Stored data entries
□ □ □ □

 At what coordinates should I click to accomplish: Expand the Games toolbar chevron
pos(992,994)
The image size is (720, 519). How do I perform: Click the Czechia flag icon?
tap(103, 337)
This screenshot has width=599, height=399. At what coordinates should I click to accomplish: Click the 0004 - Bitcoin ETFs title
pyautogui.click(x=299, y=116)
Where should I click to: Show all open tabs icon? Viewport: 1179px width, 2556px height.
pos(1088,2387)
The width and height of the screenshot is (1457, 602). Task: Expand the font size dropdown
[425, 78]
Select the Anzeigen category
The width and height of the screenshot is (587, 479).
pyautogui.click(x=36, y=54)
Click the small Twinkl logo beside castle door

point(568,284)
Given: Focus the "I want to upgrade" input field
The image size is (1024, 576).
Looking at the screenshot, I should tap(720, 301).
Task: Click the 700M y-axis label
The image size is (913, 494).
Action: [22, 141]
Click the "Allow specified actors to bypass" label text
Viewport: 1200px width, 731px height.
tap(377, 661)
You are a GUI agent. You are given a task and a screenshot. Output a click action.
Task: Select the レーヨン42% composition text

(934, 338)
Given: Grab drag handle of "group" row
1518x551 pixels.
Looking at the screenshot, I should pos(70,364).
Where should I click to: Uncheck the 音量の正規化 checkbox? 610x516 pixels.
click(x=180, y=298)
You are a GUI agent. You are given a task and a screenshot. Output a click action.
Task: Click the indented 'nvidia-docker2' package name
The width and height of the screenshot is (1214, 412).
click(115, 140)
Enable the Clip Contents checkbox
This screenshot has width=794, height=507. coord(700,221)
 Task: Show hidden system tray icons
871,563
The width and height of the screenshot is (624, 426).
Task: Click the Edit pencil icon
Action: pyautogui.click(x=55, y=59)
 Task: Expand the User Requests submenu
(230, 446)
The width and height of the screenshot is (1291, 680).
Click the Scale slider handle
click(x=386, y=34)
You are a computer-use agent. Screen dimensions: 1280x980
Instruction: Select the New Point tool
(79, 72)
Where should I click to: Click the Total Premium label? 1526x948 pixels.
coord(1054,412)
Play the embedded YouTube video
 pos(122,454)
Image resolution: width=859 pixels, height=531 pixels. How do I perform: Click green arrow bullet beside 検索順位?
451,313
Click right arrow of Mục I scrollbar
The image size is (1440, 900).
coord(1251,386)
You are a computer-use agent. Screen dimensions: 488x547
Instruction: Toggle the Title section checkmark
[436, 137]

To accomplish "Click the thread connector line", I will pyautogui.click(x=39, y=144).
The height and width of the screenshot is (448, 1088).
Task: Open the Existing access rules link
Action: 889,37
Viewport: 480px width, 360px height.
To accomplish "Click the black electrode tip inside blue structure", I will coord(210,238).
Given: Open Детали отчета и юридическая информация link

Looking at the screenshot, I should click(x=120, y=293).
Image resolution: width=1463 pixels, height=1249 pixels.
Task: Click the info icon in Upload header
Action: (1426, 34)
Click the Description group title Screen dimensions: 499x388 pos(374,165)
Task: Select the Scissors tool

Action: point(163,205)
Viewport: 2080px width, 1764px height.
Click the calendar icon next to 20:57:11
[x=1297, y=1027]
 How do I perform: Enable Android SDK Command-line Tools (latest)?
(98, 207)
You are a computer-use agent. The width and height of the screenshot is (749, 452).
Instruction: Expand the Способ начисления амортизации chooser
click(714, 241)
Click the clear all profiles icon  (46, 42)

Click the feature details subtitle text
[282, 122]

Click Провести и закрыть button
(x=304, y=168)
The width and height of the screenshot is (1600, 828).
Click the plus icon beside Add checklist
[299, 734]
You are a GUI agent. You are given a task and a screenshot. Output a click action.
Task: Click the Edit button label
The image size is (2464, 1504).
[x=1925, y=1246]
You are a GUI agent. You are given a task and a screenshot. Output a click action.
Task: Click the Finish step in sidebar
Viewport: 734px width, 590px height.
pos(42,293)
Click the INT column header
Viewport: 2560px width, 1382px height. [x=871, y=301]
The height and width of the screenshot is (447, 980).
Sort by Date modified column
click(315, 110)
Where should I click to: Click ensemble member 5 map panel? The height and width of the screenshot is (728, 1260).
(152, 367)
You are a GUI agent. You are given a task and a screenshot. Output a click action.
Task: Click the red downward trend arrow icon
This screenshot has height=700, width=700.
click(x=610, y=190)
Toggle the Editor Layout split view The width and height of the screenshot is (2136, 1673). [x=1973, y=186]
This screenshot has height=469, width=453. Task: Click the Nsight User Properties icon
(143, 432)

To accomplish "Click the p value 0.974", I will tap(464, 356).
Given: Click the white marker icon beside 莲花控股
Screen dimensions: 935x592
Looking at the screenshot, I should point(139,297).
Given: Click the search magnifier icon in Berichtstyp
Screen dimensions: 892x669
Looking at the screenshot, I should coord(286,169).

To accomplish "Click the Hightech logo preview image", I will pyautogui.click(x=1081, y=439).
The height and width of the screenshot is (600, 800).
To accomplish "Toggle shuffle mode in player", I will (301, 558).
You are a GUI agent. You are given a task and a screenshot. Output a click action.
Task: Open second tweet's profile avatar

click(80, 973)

□ □ □ □

§ WHAT TO PRODUCE:
Find the word "group" in the entries above. Copy every line that has it.

§ TASK RESULT:
Given: Grab drag handle of "group" row
Click the Description group title Screen dimensions: 499x388 pos(374,165)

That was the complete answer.